9. 📖 Keep your friends close, but your Kindle closer – I lost my Kindle while moving house a few months ago, and my sleep quality went massively downhill. I was Insta-scrolling at 1am, when usually I’d be reading books using the warm-light setting. Now, I always have a Kindle to hand – one in my backpack, the other by my bedside table.
10. 🇯🇵 Learning languages through audiobooks is fun & easy – A while ago I got my Japanese to a reasonable standard in just 2 months by (fairly passively) listening to a learner audiobook of words, phrases and sentences for 20 minutes each night. I’m trying the same thing this year with Paul Noble’s Learn Mandarin Chinese (practising while driving in the car), and I’m having a blast.
11. 🪄 Sometimes magic = investing a ton of time – The amazing tech YouTuber Arun Maini (MrWhoseTheBoss) was on my podcast recently, and I was pretty shocked by how much time he spends on his videos: up to 50hrs of solid work for 20mins of footage.
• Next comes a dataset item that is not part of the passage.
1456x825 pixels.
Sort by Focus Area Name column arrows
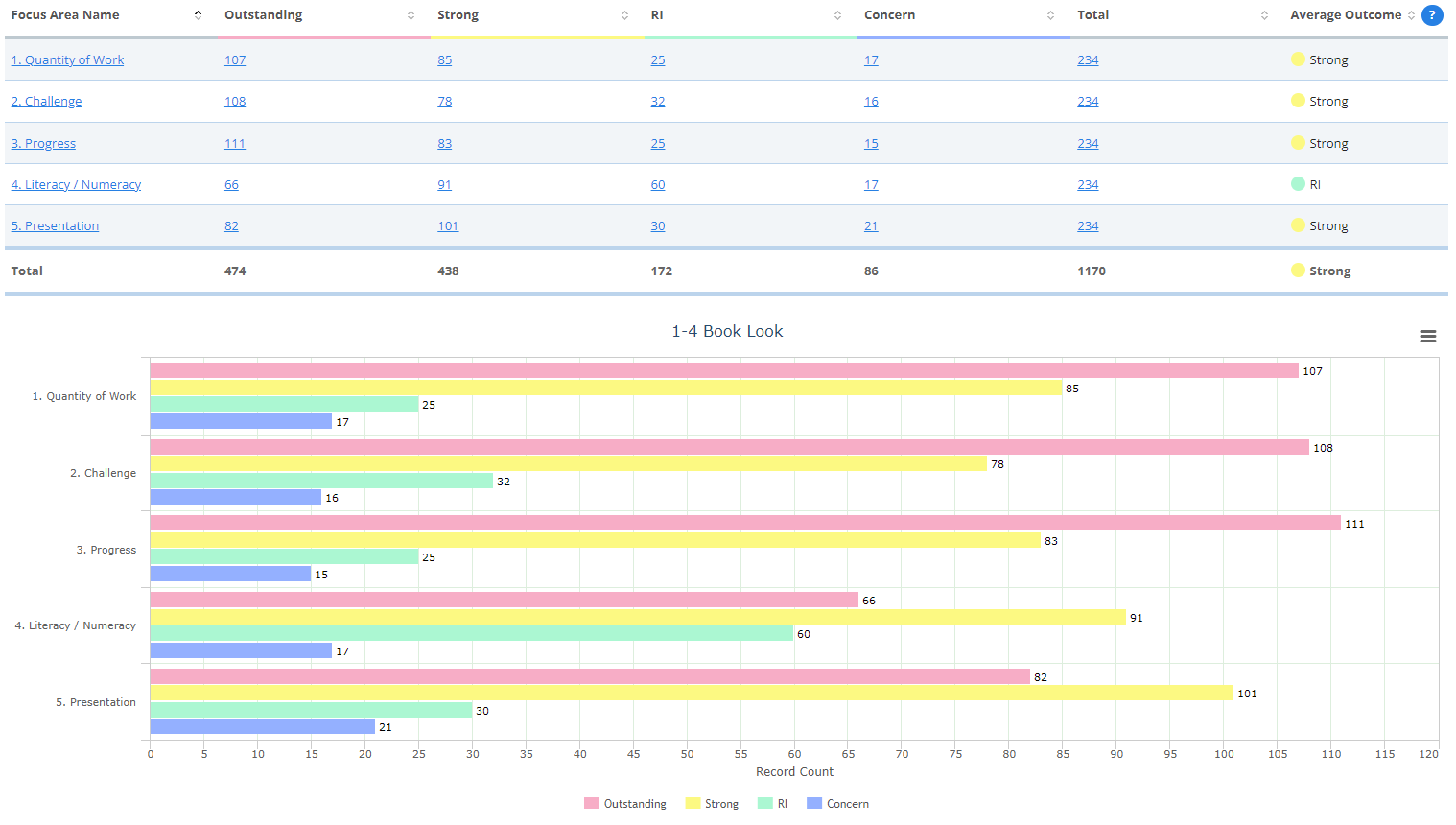[x=198, y=15]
It reminded me of something the magicians Penn and Teller say: sometimes magic is what happens if you put more time into something than any reasonable person would do. Heavily investing your time can be what it takes to succeed at a high level.
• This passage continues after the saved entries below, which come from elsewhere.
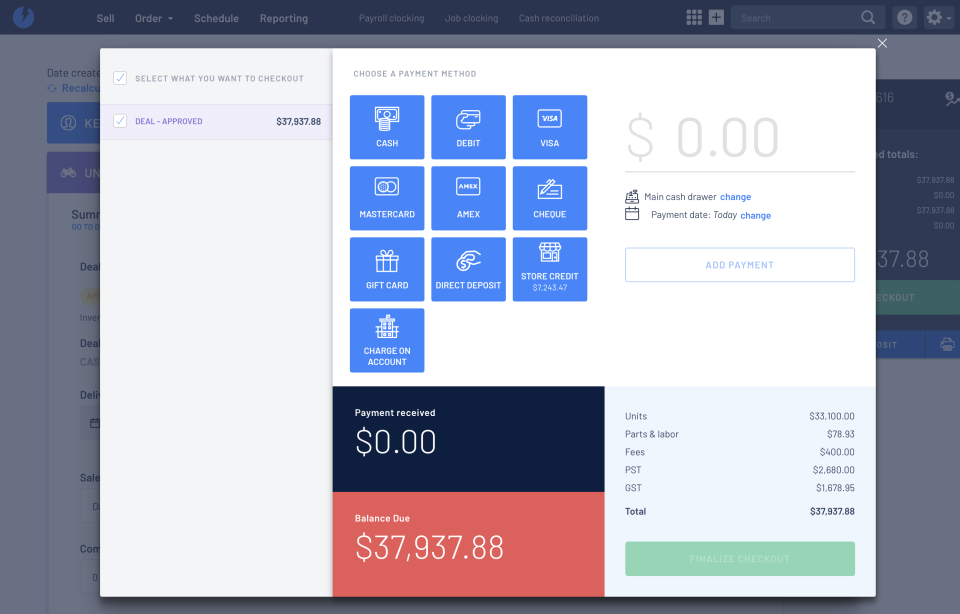The height and width of the screenshot is (614, 960).
Task: Switch to the Reporting section
Action: tap(283, 17)
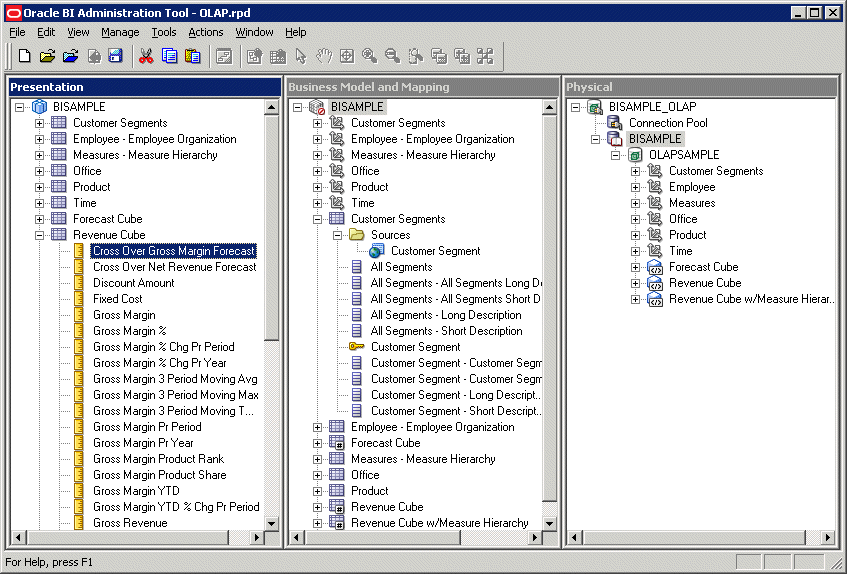This screenshot has width=847, height=574.
Task: Click the Cut scissors icon
Action: (146, 56)
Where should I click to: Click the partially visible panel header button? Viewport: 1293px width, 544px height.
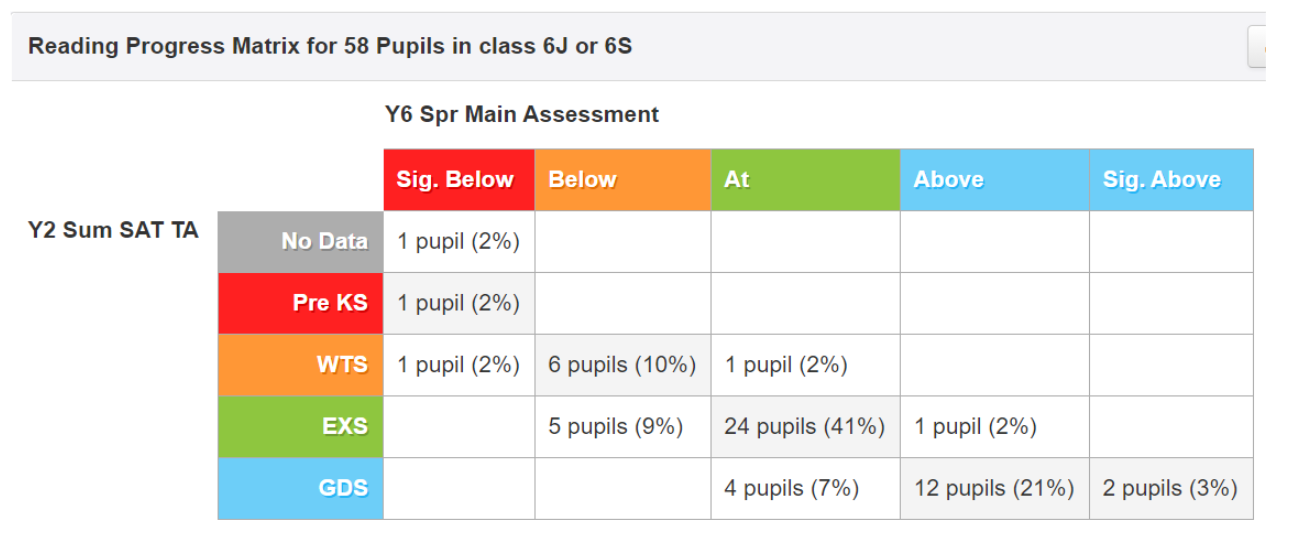pos(1257,46)
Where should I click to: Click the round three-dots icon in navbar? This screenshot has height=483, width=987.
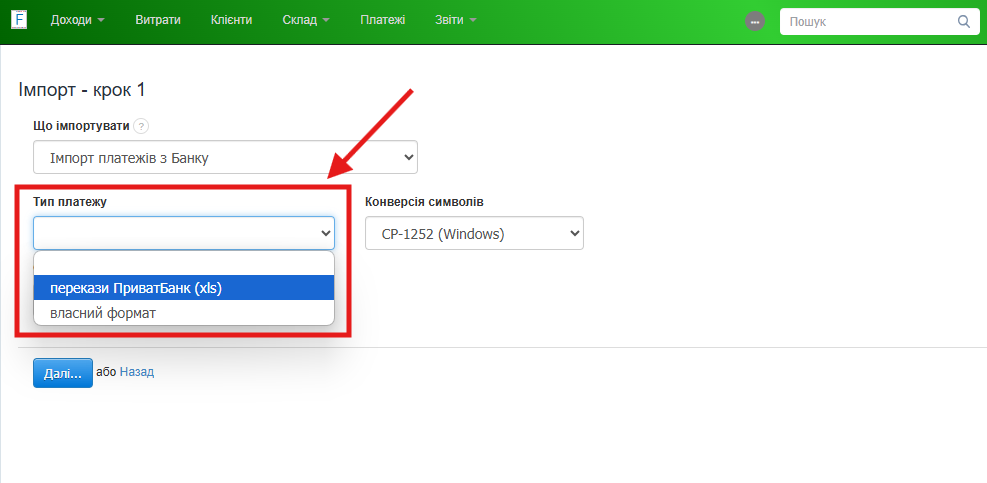[x=755, y=21]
12. 🧐 Question your assumptions – It dawned on me recently that I’ve been living with a bunch of incorrect assumptions for years and years. Stuff like: ‘people won’t follow my channel if I stop being a doctor’, ‘I need to put out 2 videos a week’, or ‘people value me for what I do, not who I am’. It’s only recently that I’ve started examining these assumptions, and found out how wrong they are. Think of your assumptions like packets of food in the cupboard – have a rummage every now and then, and if you find anything that’s a bit funky or past its sell-by-date: chuck it out.
- 🥡 BONUS LESSON: If you’re worried about your belly, stop ordering takeaway everyday. 2021 was a year of takeaway carnage for me, so I’m going to cut down a bit.
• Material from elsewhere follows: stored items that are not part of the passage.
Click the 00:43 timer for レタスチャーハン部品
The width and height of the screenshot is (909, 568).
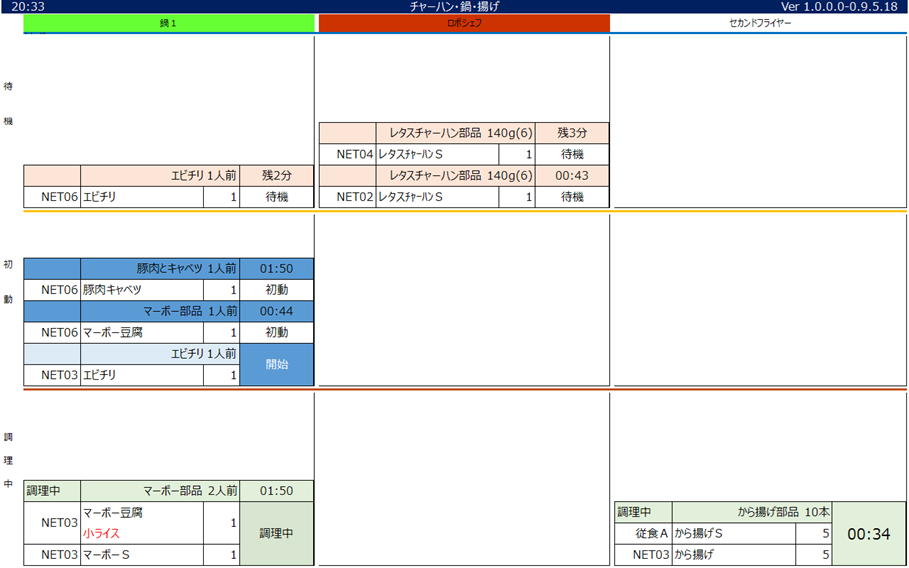coord(571,176)
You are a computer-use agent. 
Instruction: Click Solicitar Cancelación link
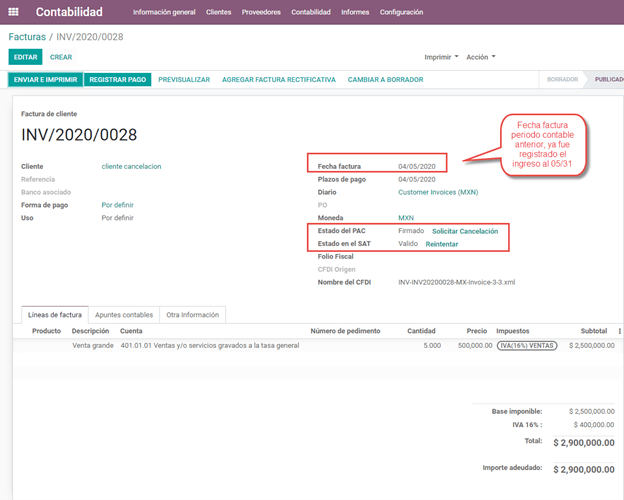pos(465,231)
If you like, check out my full video on this – 21 Life Lessons I Learned in 2021. It’s very long though.
Have a great week!
Ali xx
💪 Transformational Creator Workshop
If you’re thinking of starting your first business in 2022, the authors of The Unfair Advantage are holding a free workshop for Transformational Creators on the 13th of January, about finding your unfair advantage and getting started in business for the first time. They’re both good friends of mine now (we first met through an interview for their book) and their stuff is always very good.
♥️ My Favourite Things
🎧 Audiobook – Twelve and a Half, by Gary Vee. Been listening to this on Audible – it’s all about the emotional ingredients for business success. Here are some book notes I posted to Twitter.
📚 Book – Poor Charlie’s Almanack, by Charlie Munger/Peter D. Kaufman. Collection of speeches/writings by Charlie Munger, the vice-chairman of Berkshire Hathaway. Lots of investing wisdom. I loved this: “The best source of new legal work is the work on your desk”.
🎿 Skiing – I’m hitting the slopes in Zermatt, Switzerland, and it’s absolutely sick so far.
✍️ Quote of the Week
Most events in life can be categorised in one of two ways: a good time, or a good story.
From Long Story Short: The Only Storytelling Guide You’ll Ever Need, by Margot Leitman. Resurfaced using Readwise.